Why should children go to the theater? Judging by the work typically presented in the United States, one can draw this primary answer: to allay fears—of adults. Unlike many other countries, where complex and challenging plays for kids thrive, the U.S. typically offers up cute, colorful, condescending entertainments, in which conflict is easily—even magically—resolved and an anodyne lesson is easily drawn. It’s as if the makers of these shows—and the parents and teachers who bring youngsters to them—need to assure themselves that childhood is an innocent time, unperturbed by the stresses and anxieties of an uncertain world.
Children know better, of course. Strike up a conversation with some six-year-olds—as I did before the start of two promising new musical plays for children this week—and they’ll weigh in with a marvelous mishmash of topics: who’s pulling whose hair, how scary it is to sit in the dark at the beginning of a play, that Daddy went away on Tuesday (Mommy says he’s coming back). Loud, high-energy, moralizing kiddie shows provide some escape and comfort—and blunt children’s critical imaginations.
This is a difficult tradition to buck, especially in an era when kids are bombarded with TV razzle-dazzle that so expertly trains them to be passive spectators and ravenous consumers of product tie-ins. But here and there, “emancipatory theater for children”—to borrow a phrase from the scholar Jack Zipes—is gaining a foothold in the U.S. The most successful and inspiring case is the Children’s Theatre of Minneapolis, under the direction of Peter Brosius. Since assuming the post in 1997, Brosius has presented new plays about such subjects as the friendship between two girls of different economic classes, the orphanage run by Januscz Korczak in the Warsaw ghetto, the clash between African Americans and Somali immigrants in Minnesota.
Little surprise that the Talking Band’s charming new show, The Parrot, was commissioned by Brosius.
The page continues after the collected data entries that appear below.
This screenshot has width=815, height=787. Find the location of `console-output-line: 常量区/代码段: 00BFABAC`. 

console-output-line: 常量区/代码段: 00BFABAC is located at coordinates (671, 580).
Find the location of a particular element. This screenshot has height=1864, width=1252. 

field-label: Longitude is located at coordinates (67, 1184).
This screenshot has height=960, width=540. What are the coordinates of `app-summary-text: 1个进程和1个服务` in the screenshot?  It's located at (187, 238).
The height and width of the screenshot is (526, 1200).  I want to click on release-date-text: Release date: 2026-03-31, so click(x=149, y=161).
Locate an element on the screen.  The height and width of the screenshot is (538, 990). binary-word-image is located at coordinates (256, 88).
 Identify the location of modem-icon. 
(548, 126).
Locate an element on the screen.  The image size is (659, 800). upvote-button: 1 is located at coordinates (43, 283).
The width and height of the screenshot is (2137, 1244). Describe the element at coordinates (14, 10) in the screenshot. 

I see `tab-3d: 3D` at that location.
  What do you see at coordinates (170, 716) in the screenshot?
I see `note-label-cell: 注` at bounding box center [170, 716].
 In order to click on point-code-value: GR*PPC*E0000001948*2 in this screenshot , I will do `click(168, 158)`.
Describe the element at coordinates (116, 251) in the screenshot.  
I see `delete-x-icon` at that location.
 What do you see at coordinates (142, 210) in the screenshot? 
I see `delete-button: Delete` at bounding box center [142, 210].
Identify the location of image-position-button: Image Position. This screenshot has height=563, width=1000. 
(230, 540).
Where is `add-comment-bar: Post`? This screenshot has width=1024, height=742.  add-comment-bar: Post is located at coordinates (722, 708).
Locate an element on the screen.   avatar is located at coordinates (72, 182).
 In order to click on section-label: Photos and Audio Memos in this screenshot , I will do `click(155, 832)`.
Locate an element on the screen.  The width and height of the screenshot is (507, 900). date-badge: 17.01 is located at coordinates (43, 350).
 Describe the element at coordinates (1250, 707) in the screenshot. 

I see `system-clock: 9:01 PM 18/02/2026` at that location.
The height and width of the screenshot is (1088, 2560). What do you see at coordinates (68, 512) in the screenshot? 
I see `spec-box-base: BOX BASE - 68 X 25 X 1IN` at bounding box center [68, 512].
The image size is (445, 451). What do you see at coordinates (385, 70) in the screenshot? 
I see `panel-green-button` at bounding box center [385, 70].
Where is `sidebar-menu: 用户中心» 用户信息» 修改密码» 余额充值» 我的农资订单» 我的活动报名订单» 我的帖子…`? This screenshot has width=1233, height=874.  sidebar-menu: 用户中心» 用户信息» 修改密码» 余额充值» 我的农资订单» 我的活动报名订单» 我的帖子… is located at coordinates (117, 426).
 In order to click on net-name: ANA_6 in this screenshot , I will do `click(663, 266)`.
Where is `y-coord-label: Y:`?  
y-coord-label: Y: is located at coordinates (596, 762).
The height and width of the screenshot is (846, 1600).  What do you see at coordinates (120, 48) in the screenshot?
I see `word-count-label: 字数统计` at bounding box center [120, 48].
Currently running at the Flea Theater as the centerpiece of its five-week kids’ festival, “Give Us Your Children!,” The Parrot combines the quirky, low-tech appeal of the Talking Band’s downtown aesthetic with an appreciation for the contradictions and pressures faced by an adolescent girl.
The story, written by Paul Zimet freely adapting an Italian folktale, focuses on one evening in young Bela’s life when she is left home alone. While she works on her homework—and juggles simultaneous conversations with several friends on her cell phone—she notices a flock of parrots in a tree outside the window: a chorus of three actors in huge-beaked, floppy-fabric masks, singing a fugue-like commentary on the action and echoing the sounds of the city. (“Taxi! Taxi!” they caw in Ellen Maddow’s appealing melodies.) One—taking the form of a rod puppet—flies into her window and begins to tell her a fanciful story. A creepy (overly caricatured) suitor knocks at the door, but Bela refuses to answer until the tale is finished, so the parrot keeps talking, telling stories within stories. Bela becomes a player in each of these fables, acted out right in her apartment: Ladies-in-waiting emerge singing from the refrigerator, and a pining prince sacks out on her sofa. As reward for her acts of derring-do, Bela is offered marriage to the prince. She refuses again and again, still eager to discover herself.
Best of all, the transformations of character and setting occur at every level of the show’s design: The ladies-in-waiting wear headdresses made of yogurt containers; the chorus shakes maracas made of Tupperware with beans inside, or rhythmically rattles plastic bags. Though The Parrot has modest ambitions, its primary hero is the imagination.
The Upside Down Boy, presented by Making Books Sing, leaves less room for children’s whimsy. Vibrant and engaging, it has slicker production values and a six-piece band playing tuneful songs in a variety of Latin forms by Cristian Amigo. It’s based on the storybook by Juan Felipe Herrera (who wrote the lyrics for this adaptation). The title character is Juanito, a 10-year-old who feels displaced when his family moves from the campo to Queens. He misses the flowers and the quiet and is shamed and silenced at school because of his poor English. The show effectively captures his anguish and confusion—in a nightmarish scene, he’s shoved around the halls as he searches for his classroom amid a stream of hurrying students—but rushes to an unconvincing happy ending as Juanito realizes that the boy relentlessly bullying him also feels “upside down.” He wins him over as a friend, and all the kids learn, as the closing song puts it, that “we are many voices with many beautiful songs.”
The bully’s sass drew laughter from most of the 450 kids bused into the Queens Theatre in the Park, where the show was playing last week. But Mohamed, the small-for-his-age boy sitting next to me, promptly shoved his thumb in his mouth every time this character appeared. Mohamed, for one, knows that staving off bullies is not so easy.